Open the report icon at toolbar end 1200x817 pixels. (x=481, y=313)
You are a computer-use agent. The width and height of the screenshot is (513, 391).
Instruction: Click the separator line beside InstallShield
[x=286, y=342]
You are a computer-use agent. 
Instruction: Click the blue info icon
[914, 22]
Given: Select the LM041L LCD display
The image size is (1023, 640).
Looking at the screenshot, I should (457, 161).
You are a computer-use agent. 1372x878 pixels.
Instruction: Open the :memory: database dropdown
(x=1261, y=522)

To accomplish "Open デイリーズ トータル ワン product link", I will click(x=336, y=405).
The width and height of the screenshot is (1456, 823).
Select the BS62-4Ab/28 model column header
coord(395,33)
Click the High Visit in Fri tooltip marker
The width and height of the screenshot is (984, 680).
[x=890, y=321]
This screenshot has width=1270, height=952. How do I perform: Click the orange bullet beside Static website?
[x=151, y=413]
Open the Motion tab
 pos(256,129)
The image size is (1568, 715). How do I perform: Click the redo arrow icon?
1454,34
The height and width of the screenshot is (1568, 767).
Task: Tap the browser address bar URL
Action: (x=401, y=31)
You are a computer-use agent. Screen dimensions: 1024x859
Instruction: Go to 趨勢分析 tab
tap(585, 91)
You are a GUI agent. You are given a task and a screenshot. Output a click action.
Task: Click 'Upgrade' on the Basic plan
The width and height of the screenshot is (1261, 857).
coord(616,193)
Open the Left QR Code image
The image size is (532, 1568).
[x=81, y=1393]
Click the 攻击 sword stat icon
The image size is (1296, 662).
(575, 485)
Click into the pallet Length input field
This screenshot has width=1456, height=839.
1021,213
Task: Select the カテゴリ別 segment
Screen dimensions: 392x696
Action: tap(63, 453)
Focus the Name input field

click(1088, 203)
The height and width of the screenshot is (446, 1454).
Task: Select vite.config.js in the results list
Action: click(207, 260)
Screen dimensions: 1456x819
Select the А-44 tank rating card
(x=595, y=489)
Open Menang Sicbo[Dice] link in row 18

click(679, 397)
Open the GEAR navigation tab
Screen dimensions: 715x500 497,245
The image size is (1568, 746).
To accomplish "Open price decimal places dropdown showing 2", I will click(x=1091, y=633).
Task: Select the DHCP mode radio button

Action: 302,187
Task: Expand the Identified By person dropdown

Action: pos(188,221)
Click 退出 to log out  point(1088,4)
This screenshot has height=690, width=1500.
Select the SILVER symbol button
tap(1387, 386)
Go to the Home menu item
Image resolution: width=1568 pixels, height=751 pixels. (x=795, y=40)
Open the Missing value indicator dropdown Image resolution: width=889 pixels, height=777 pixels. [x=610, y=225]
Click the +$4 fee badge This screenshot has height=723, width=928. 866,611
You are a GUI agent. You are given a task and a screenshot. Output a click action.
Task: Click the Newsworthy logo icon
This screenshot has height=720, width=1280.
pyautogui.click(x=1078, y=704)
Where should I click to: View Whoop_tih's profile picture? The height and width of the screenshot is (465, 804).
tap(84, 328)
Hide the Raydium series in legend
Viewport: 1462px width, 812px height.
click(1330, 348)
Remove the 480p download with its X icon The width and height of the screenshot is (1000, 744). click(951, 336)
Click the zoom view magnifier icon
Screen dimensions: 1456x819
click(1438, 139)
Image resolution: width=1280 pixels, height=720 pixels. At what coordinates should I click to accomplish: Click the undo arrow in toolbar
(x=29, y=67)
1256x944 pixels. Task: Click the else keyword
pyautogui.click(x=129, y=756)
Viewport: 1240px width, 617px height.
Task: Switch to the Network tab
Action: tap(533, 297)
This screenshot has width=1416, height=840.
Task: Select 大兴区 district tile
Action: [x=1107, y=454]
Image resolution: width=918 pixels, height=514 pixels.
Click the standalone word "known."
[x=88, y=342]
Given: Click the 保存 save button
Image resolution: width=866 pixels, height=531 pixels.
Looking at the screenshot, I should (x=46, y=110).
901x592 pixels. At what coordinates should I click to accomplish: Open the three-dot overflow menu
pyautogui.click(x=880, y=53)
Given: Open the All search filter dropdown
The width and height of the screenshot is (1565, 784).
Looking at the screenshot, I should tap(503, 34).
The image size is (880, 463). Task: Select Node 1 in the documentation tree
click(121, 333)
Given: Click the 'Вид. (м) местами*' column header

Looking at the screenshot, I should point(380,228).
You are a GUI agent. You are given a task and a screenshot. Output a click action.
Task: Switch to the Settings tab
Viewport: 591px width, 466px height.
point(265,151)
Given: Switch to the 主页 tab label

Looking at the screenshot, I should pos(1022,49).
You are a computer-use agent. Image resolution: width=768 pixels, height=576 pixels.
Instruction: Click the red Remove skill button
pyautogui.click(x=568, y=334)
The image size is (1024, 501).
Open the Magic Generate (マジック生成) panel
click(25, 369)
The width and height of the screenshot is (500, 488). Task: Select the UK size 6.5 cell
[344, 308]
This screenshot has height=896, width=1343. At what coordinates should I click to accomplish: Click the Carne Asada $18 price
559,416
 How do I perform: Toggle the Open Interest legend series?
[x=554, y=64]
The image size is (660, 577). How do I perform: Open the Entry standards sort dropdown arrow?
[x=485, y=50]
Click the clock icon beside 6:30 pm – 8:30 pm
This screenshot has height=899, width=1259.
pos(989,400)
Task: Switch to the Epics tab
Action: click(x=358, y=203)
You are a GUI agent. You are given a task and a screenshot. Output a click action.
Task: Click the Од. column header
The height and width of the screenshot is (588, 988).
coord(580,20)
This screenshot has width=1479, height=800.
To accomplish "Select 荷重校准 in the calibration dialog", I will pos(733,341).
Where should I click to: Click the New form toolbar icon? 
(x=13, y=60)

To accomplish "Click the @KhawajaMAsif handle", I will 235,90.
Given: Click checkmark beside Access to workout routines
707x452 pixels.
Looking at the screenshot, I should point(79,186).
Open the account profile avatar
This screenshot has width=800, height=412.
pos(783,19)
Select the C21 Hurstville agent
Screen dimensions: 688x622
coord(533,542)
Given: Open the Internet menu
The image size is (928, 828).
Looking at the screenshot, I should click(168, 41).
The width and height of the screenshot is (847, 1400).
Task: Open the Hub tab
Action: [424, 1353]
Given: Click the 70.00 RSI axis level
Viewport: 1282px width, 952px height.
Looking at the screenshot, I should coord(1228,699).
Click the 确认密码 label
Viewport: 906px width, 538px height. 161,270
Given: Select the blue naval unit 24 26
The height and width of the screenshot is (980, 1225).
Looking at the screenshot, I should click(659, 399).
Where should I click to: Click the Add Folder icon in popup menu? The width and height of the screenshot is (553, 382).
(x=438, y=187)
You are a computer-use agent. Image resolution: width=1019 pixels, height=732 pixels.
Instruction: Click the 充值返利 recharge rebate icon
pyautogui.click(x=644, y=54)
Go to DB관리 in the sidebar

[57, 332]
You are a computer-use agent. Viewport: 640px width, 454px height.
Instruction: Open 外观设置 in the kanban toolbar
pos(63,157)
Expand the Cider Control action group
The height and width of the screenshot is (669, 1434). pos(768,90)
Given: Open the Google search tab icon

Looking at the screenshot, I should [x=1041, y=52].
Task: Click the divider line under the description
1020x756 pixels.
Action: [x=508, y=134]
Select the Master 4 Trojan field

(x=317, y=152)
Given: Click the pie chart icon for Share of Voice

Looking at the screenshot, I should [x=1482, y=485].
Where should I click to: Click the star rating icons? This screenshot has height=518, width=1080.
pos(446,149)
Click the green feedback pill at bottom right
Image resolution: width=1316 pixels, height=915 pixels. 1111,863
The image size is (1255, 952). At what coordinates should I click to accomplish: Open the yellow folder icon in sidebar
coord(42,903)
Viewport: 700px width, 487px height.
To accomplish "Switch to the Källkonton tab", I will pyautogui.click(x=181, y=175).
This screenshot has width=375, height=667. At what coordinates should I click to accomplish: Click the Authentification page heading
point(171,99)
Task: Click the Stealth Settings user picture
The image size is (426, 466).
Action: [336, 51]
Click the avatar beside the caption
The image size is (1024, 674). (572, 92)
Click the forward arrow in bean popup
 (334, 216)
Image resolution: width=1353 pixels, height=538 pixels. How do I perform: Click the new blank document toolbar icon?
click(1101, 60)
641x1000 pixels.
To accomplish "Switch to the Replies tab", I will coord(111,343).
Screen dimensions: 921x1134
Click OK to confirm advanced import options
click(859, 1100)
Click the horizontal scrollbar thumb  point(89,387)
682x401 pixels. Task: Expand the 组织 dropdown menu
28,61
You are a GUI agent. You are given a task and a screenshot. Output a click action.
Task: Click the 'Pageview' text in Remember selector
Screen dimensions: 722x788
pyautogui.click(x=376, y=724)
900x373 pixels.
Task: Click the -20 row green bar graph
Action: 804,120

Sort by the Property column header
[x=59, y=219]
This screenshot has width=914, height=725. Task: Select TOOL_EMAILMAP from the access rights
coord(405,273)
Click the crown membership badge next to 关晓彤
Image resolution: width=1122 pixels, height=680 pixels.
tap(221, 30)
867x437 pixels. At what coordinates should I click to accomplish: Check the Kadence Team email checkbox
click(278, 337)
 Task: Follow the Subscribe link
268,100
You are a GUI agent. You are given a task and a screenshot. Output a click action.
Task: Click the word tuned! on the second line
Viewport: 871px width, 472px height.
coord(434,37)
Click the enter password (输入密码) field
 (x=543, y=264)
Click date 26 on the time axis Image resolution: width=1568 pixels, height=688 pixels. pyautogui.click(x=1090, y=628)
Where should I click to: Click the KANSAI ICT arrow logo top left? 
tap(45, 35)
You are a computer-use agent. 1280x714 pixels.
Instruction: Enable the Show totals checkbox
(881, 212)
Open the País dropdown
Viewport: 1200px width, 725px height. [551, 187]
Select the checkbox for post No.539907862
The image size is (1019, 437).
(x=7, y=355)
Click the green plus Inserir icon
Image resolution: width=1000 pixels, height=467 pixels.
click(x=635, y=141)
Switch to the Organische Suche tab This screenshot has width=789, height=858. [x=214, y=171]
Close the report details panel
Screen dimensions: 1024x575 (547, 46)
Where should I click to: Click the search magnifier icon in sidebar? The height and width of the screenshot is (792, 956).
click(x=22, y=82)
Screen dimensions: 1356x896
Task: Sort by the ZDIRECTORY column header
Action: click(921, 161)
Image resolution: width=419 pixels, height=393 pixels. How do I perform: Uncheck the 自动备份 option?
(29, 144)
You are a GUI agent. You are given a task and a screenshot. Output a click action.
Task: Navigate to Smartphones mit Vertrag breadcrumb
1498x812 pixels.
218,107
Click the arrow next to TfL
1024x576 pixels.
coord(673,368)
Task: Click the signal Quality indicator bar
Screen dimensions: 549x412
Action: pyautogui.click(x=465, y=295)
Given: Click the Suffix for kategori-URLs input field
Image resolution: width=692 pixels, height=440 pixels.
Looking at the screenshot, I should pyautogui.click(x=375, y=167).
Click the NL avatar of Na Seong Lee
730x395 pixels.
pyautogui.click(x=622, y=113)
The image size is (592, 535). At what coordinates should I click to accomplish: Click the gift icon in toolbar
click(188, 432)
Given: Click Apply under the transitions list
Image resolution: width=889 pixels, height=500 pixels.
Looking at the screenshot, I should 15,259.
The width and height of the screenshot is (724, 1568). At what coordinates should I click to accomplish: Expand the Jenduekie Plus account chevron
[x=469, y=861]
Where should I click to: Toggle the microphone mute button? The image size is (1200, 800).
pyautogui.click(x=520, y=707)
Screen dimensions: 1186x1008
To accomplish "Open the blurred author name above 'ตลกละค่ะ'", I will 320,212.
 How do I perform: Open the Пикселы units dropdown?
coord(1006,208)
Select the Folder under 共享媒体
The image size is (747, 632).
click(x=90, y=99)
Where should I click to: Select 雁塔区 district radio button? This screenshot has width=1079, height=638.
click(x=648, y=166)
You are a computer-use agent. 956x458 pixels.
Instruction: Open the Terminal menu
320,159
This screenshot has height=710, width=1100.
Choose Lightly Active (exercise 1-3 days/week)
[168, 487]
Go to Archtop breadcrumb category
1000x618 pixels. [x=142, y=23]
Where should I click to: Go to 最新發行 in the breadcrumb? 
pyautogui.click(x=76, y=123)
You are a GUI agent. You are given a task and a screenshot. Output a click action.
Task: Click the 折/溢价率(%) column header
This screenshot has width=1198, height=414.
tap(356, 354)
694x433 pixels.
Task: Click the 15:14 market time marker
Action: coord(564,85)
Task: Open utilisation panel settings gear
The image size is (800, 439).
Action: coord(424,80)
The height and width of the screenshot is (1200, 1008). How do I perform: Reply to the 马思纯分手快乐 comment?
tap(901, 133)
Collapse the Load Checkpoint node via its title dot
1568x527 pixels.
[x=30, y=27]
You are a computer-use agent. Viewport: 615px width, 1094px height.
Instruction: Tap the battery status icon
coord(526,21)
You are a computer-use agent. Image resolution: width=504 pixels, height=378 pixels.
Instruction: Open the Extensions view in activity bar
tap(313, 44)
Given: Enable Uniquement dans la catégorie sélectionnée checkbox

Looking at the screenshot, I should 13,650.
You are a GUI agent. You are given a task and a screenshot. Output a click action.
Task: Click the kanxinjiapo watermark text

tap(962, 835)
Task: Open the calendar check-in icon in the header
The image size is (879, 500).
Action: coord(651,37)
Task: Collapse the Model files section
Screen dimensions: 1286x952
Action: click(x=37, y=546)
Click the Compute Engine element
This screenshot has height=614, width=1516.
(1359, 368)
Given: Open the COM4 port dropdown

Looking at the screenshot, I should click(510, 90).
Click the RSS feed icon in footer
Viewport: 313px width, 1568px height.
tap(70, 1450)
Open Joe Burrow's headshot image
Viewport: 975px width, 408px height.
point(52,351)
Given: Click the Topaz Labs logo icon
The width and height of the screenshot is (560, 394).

___

Find the word "indicator" in the entries, and copy every line it shows up in.

Open the Missing value indicator dropdown Image resolution: width=889 pixels, height=777 pixels. [x=610, y=225]
Task: Click the signal Quality indicator bar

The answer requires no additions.